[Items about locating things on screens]
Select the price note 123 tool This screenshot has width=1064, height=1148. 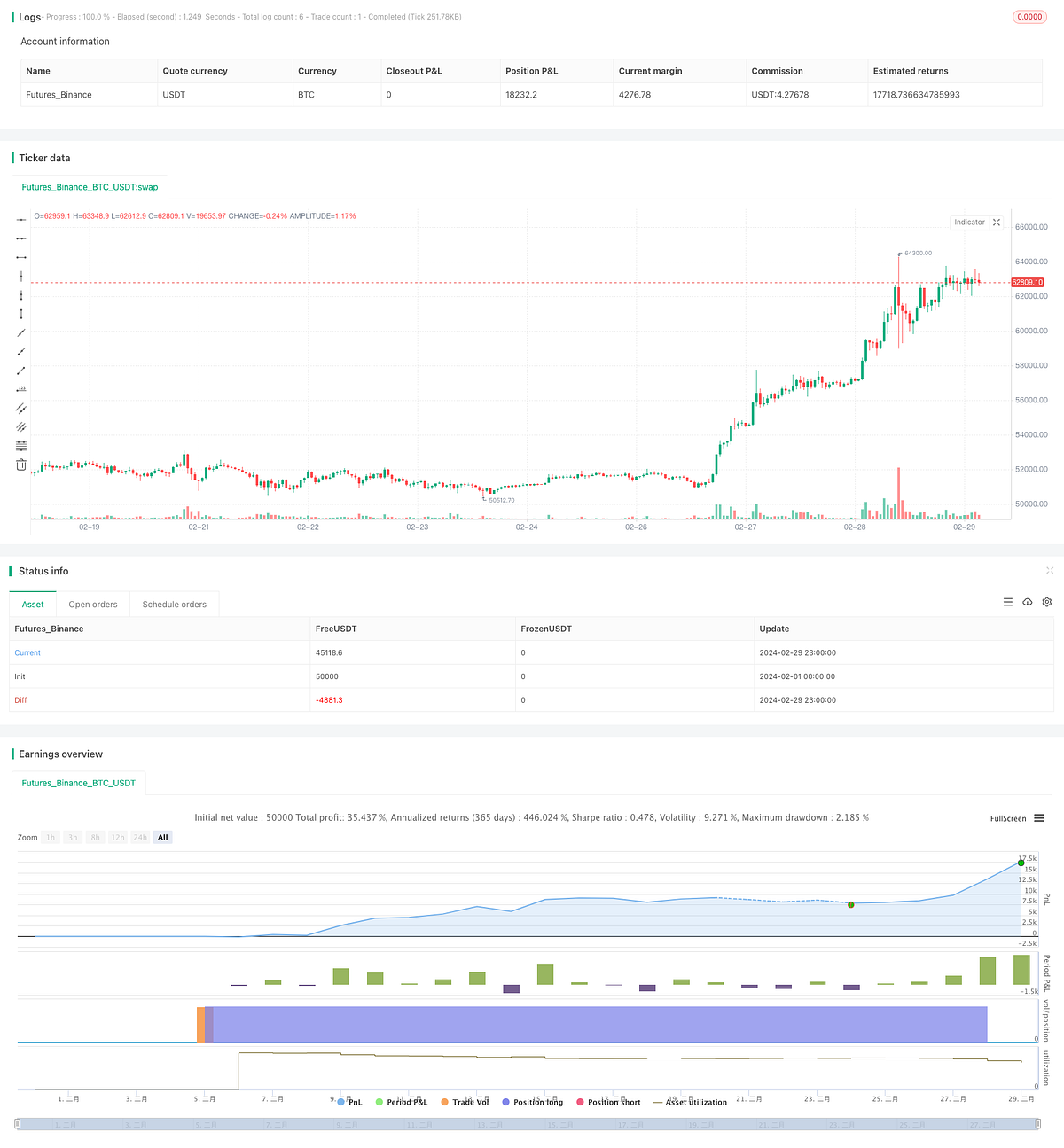click(21, 388)
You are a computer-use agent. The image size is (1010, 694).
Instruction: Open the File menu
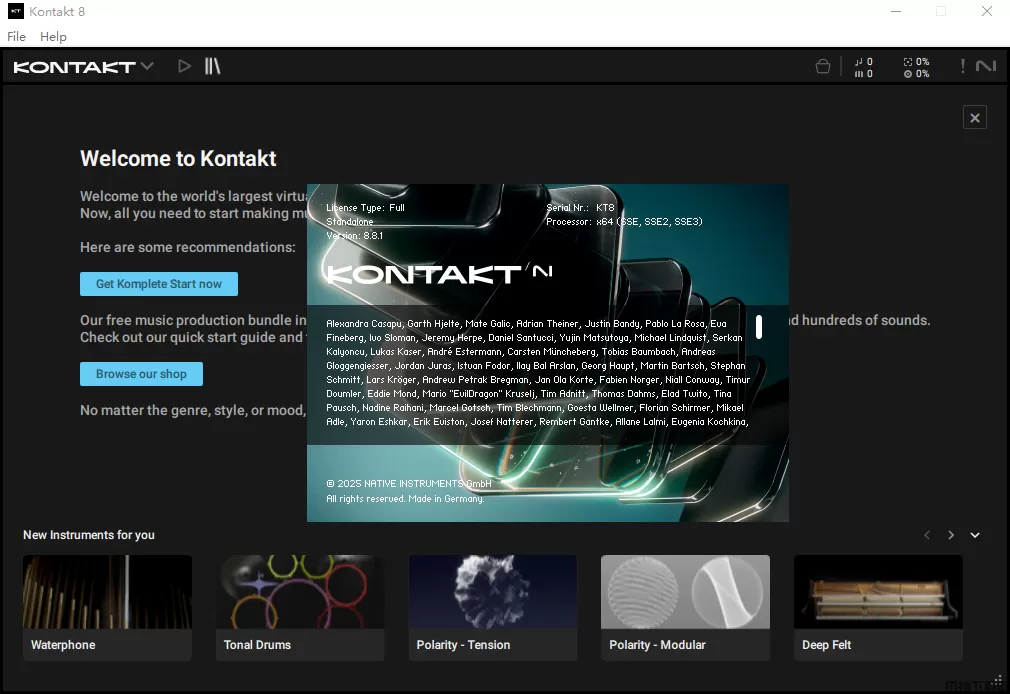point(16,37)
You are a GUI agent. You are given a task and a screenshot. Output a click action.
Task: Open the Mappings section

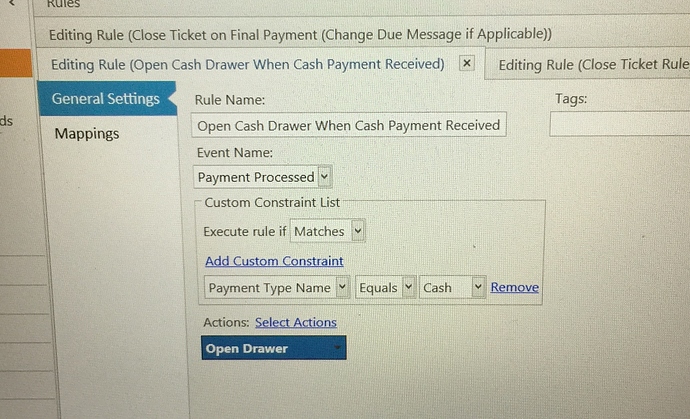coord(87,133)
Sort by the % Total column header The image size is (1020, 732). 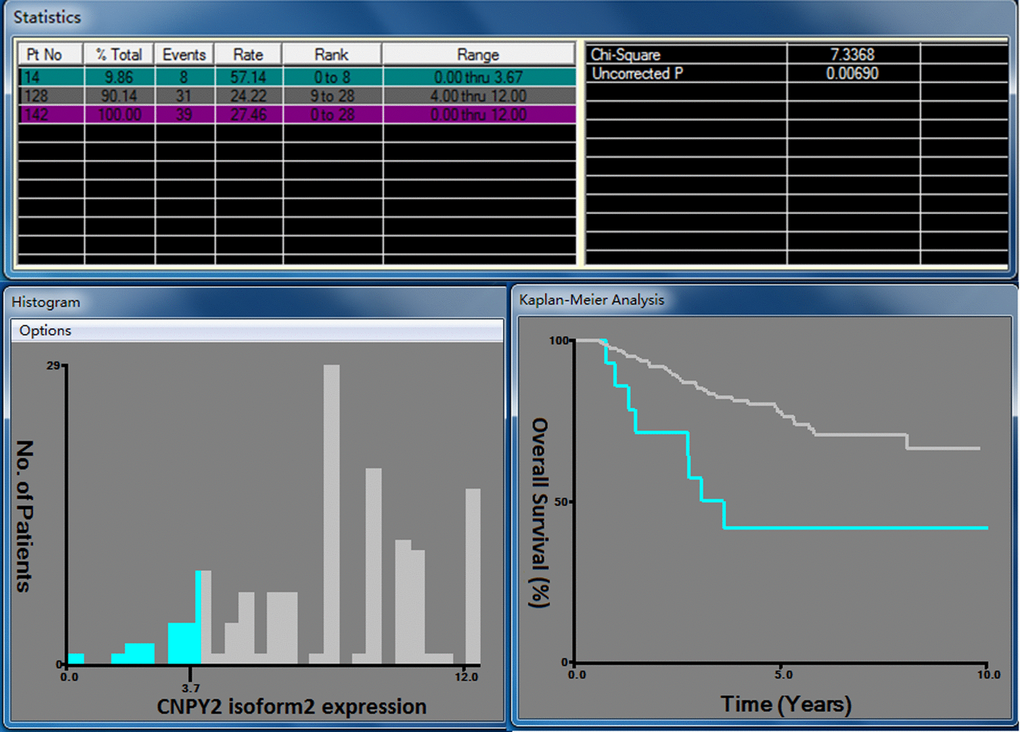coord(119,55)
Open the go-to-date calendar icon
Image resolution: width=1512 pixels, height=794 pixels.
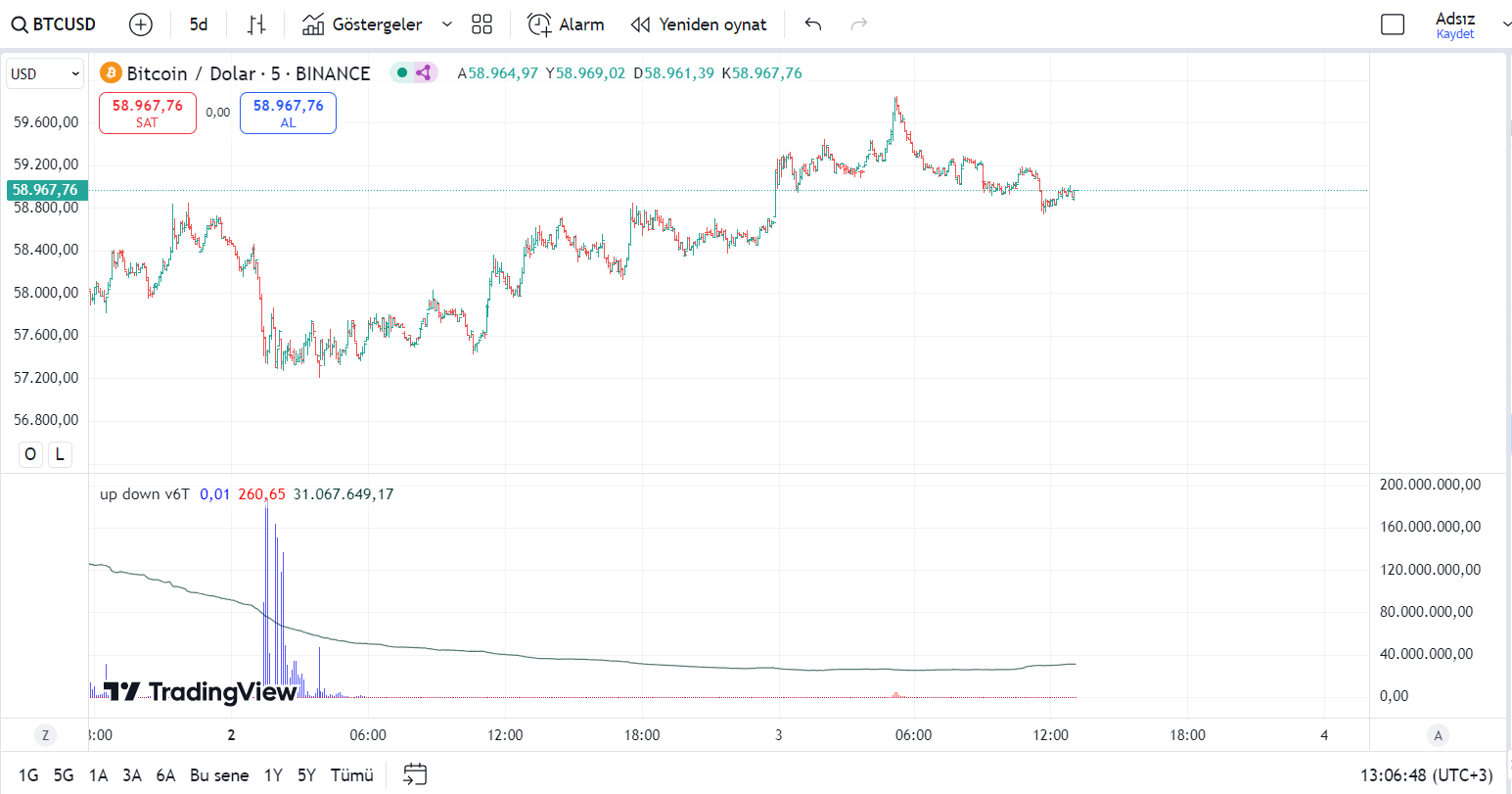click(415, 774)
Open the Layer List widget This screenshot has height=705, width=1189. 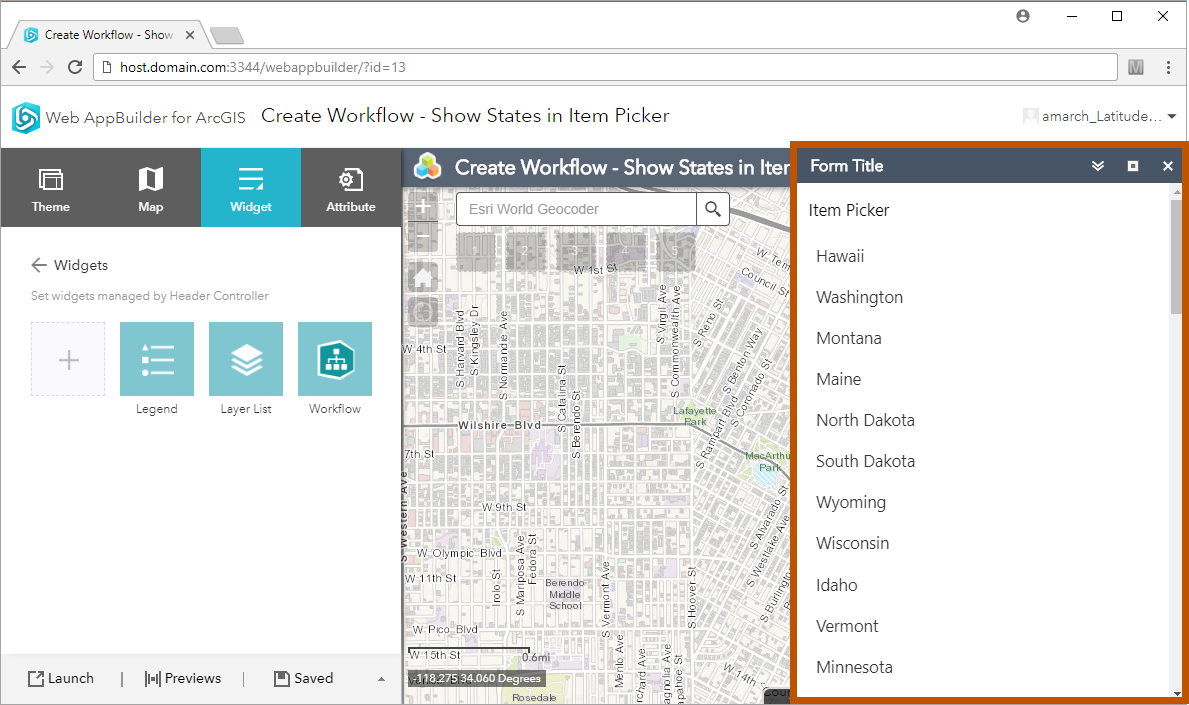pyautogui.click(x=246, y=359)
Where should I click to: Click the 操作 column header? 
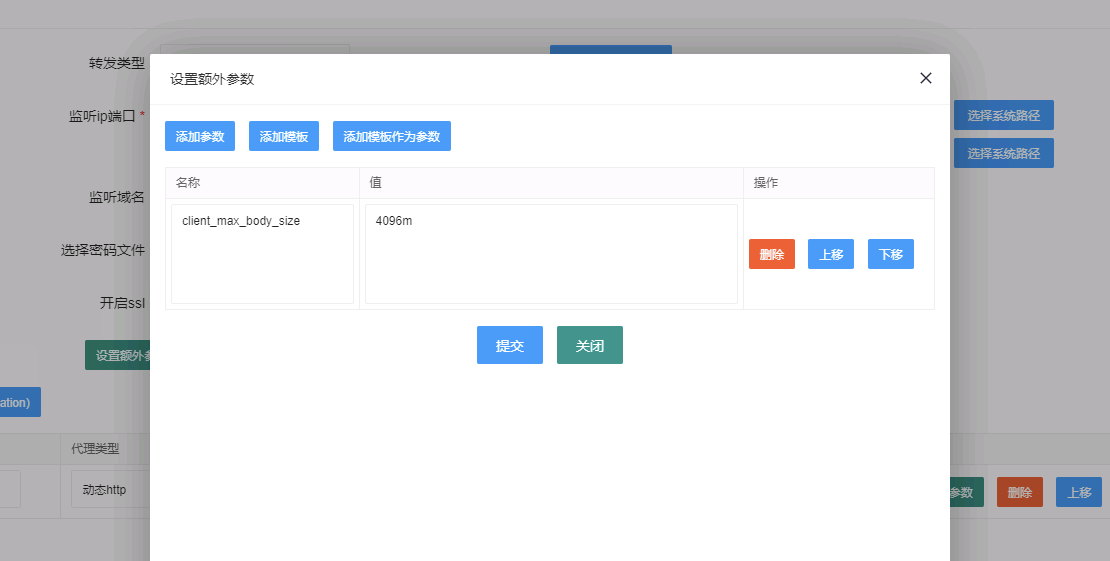(766, 183)
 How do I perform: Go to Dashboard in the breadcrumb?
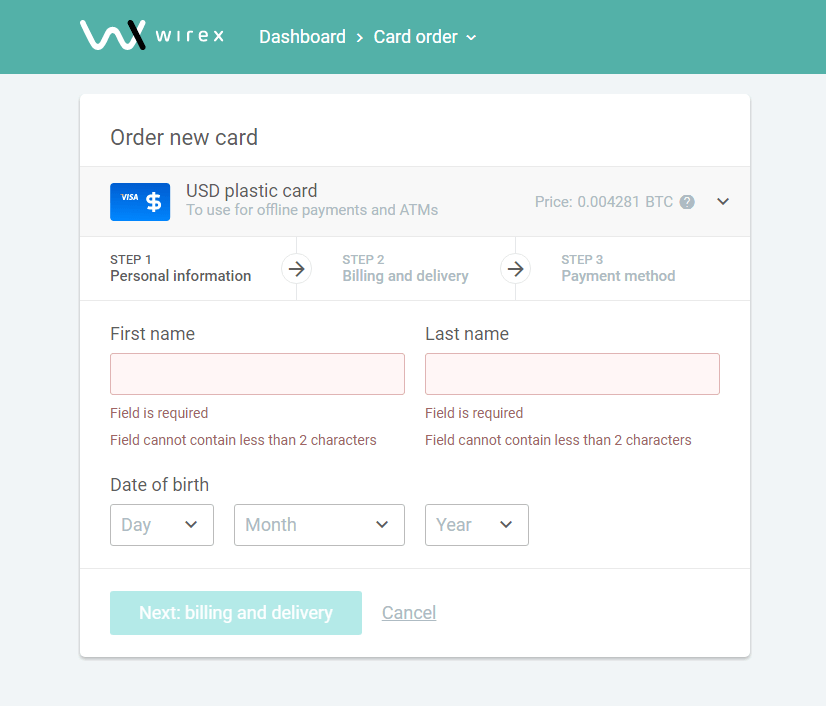(302, 37)
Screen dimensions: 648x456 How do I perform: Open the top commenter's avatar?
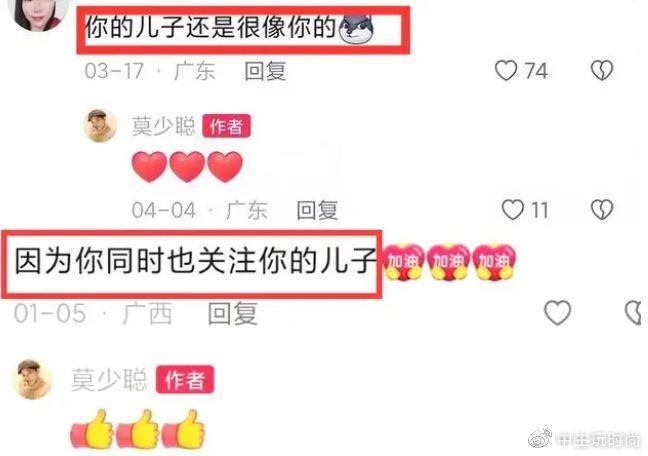coord(39,14)
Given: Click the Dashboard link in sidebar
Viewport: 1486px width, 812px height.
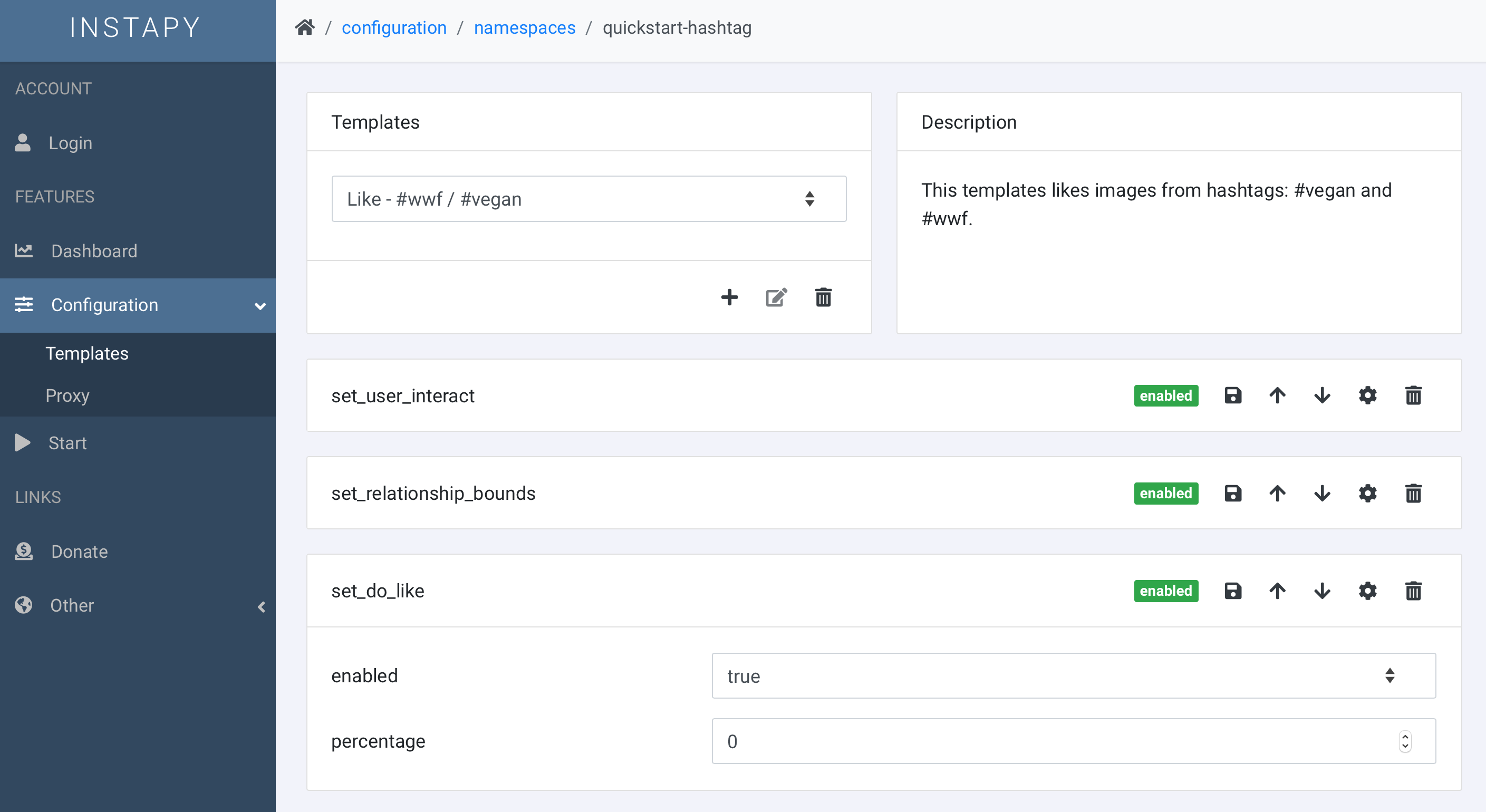Looking at the screenshot, I should 93,251.
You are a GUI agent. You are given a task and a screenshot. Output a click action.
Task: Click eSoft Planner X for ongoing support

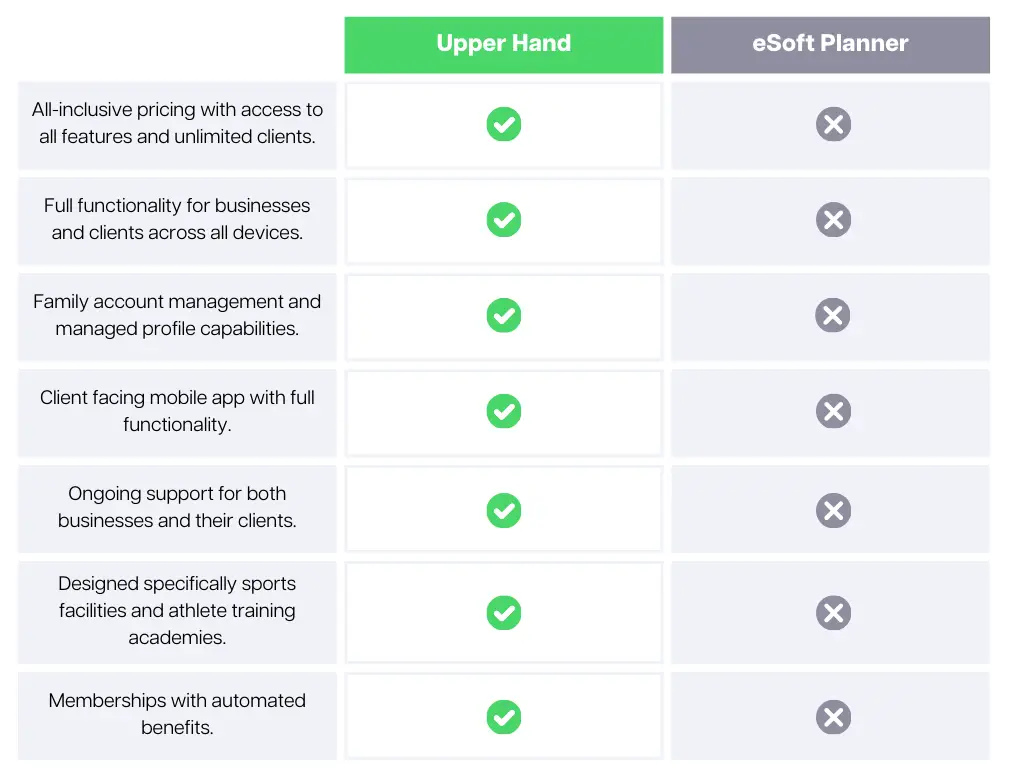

WHAT YOU ARE ASKED TO DO: Identify every line in the items above that contains the word "Dashboard", and copy each of those lines in full.

RESULT OF THIS TASK:
 How do I perform: Go to Dashboard in the breadcrumb?
Given: Click the Dashboard link in sidebar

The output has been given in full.